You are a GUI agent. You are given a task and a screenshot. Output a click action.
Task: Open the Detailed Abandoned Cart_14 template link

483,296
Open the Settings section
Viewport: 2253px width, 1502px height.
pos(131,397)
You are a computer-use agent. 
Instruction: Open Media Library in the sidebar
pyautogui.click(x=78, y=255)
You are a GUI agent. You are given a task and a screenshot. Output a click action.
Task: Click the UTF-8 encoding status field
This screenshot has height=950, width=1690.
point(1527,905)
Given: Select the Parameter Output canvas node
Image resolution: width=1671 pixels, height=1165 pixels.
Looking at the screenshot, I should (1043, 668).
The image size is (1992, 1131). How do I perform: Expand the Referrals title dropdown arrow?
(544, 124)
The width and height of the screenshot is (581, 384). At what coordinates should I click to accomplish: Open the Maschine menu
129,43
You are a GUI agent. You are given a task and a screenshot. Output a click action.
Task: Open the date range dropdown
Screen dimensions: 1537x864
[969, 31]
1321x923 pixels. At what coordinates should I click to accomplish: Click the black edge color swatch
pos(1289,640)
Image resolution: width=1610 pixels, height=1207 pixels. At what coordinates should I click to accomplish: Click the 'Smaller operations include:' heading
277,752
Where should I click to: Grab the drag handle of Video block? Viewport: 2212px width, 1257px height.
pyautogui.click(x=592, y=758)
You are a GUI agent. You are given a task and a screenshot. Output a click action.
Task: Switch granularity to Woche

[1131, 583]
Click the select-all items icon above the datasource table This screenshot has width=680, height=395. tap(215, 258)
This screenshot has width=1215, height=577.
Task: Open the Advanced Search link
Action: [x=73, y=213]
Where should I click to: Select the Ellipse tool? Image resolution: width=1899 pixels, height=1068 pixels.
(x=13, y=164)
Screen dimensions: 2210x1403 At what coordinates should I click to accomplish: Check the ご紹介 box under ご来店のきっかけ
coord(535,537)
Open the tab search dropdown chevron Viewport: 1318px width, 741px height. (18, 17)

================

▶ _REQUIRED ACTION_
Using the listing above, return exactly, and only, the lines from the one that contains "Where should I click to: Select" through its last line, both included.

▶ _TASK OUTPUT_
Where should I click to: Select the Ellipse tool? Image resolution: width=1899 pixels, height=1068 pixels.
(x=13, y=164)
Screen dimensions: 2210x1403 At what coordinates should I click to accomplish: Check the ご紹介 box under ご来店のきっかけ
coord(535,537)
Open the tab search dropdown chevron Viewport: 1318px width, 741px height. (18, 17)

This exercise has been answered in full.